* [WORK REQUEST]: This exercise asks for a copy of each line in the records below with the word "arrow" in it.

(Stored data)
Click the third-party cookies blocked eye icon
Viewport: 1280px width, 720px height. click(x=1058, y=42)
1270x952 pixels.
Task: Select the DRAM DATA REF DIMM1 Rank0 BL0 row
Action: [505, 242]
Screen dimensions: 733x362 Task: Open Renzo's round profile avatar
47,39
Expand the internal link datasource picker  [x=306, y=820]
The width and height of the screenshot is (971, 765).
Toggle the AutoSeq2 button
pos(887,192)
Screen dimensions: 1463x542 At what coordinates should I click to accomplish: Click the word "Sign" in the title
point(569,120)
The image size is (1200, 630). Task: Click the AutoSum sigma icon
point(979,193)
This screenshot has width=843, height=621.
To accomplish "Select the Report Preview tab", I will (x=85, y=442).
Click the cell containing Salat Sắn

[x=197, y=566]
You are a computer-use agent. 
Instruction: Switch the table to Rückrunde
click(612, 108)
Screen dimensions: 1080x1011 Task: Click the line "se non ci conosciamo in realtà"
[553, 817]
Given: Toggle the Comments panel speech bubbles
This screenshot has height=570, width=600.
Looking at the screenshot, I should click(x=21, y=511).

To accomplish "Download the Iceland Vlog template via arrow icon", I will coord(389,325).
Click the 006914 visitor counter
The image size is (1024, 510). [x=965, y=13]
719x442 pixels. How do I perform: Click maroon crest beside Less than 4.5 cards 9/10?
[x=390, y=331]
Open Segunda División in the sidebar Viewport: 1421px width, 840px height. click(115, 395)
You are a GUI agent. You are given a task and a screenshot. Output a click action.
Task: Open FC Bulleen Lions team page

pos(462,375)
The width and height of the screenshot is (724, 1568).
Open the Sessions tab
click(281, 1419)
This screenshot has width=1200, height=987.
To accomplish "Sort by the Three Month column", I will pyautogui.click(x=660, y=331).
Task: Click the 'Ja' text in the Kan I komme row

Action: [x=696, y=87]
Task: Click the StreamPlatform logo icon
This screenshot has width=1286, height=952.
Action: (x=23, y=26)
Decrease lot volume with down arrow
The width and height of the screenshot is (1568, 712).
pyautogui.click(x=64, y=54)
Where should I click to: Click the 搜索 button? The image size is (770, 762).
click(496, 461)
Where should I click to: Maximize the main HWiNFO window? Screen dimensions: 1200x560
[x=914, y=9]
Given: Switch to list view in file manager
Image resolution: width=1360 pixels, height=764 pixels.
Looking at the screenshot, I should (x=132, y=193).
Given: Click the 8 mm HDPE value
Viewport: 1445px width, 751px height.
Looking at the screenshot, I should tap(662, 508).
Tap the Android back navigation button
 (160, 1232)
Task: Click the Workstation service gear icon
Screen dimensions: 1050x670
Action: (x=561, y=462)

* [RESULT FOR THIS TASK]:
To accomplish "Download the Iceland Vlog template via arrow icon", I will coord(389,325).
Decrease lot volume with down arrow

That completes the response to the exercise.